**Short exercise 1:** List the four parts of prayer that the sermon text names.
**Short exercise 2:** Copy the passage of the sermon text word for word, beginning at the words "Reading – Psalm" and stopping after the words "projects, and commitments.".

====== Text segment ======

Order Of Worship (Liturgy)

Ps 65:1,2                                                                                            

Hy 1

Reading – Psalm 65; Luke 18:1-8; 2 Corinthians 1:12-22

Ps 106:1,22,23

Sermon – Lord’s Day 52, part 2

Hy 63:1,2,8

Hy 78:1,2,3,4,5

* As a matter of courtesy please advise Dr. Reuben Bredenhof, if you plan to use this sermon in a worship service.   Thank-you.

Beloved in Christ, many of us have busy lives. There are a lot of demands on our time, and we spend the week rushing from here to there, occupied by many things. Until another Sunday, it’s hard to find a moment’s rest. And even on Sunday our mind can be busy with work, and play, and projects, and commitments.

Because we lead busy lives, we’ve learned to do things quickly. We eat quickly. We shower quickly. We drive quickly. And, let’s be honest, we also pray quickly. We know we should do it, but there’s other things to be done too. So we say our thanks, make our requests, confess our sins, and then we’re about done. It’s a quick prayer that we’re used to offering up.

By the time we reach the end of our prayer, we’re ready to be finished. A few last phrases, and then ‘Amen.’ Perhaps I exaggerate a little, or perhaps I’m not far off. I too, have a busy life. I know what my own prayers can be like. But Scripture always provides a corrective to our habits. The Bible always reminds us of what God really wants.

About our prayer life, Scripture has a lot to say. Each part of our prayer—whether adoration, confession, thanksgiving, or supplication—each part is needed, and no part can be overlooked. Also when it comes to the end of our prayers, we must be mindful of what God desires. It’s not a time to lose focus, or to say some phrases that are empty of meaning. When we conclude our prayers, we have to do this in the right spirit before God.

When Jesus taught the Lord’s Prayer, He showed the need for a good ending. For He teaches us to pray to God in a worshipful and a confident way, right to the finish. It might take a little more time, a little more thought, but this is pleasing to God. So let’s see what Scripture and the Catechism teach us in Q&A 128-129,

Jesus teaches the perfect end to the perfect prayer:

  1. we give glory to God
  2. we have confidence in God


1) we give glory to God: The purpose of our life is to glorify God, to make much of him, to be satisfied in him, and praise him always. We must bring acclaim to the Triune God by the way we think, and how we speak, and what we do. This means that our prayers too, should be vehicles for bringing worship to the Lord.

In fact, we need to pray in the same way that we live: in humble adoration of our God in heaven. Remember that’s how we begin our prayers, with the petition “Hallowed be your Name.” That is, we should pray every time, “Father, be glorified in us. Make your name great in my life, through whatever you are pleased to do.” This is also how Jesus teaches us to end our prayers. We end with a beautiful statement called the doxology: “For yours is the kingdom, and the power, and the glory, forever.”

You’ve probably learned before that a doxology is a short statement of praise. There’s a beautiful doxology in Romans 11. It comes after Paul has spoken for eleven chapters all about the riches of salvation in Jesus Christ. After teaching us about the deep sinfulness of sin, and the stunning glories of grace, and the mysteries of election, Paul breaks out in praise, “Oh, the depth of the riches of the wisdom and knowledge of God! From him and through him and to him are all things. To him be the glory forever!” (vv 33, 36). Another doxology is our Hymn 8, “Praise God from whom all blessings flow.” These are powerful expressions of praise.

====== Given material ======

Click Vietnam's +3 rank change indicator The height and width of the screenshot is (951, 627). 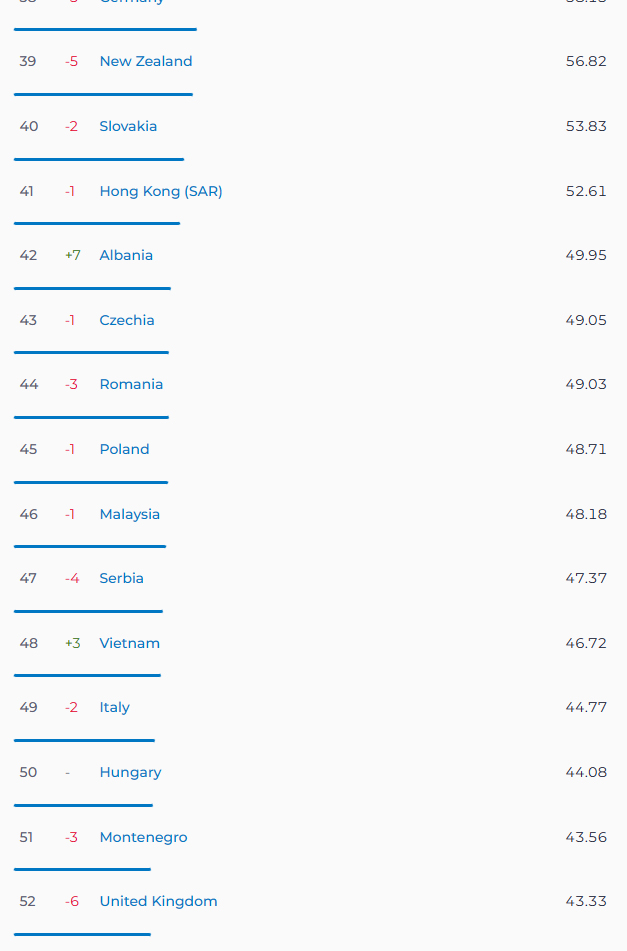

======

**Task result 1:**
- Adoration
- Confession
- Thanksgiving
- Supplication

**Task result 2:**
Reading – Psalm 65; Luke 18:1-8; 2 Corinthians 1:12-22

Ps 106:1,22,23

Sermon – Lord’s Day 52, part 2

Hy 63:1,2,8

Hy 78:1,2,3,4,5

* As a matter of courtesy please advise Dr. Reuben Bredenhof, if you plan to use this sermon in a worship service.   Thank-you.

Beloved in Christ, many of us have busy lives. There are a lot of demands on our time, and we spend the week rushing from here to there, occupied by many things. Until another Sunday, it’s hard to find a moment’s rest. And even on Sunday our mind can be busy with work, and play, and projects, and commitments.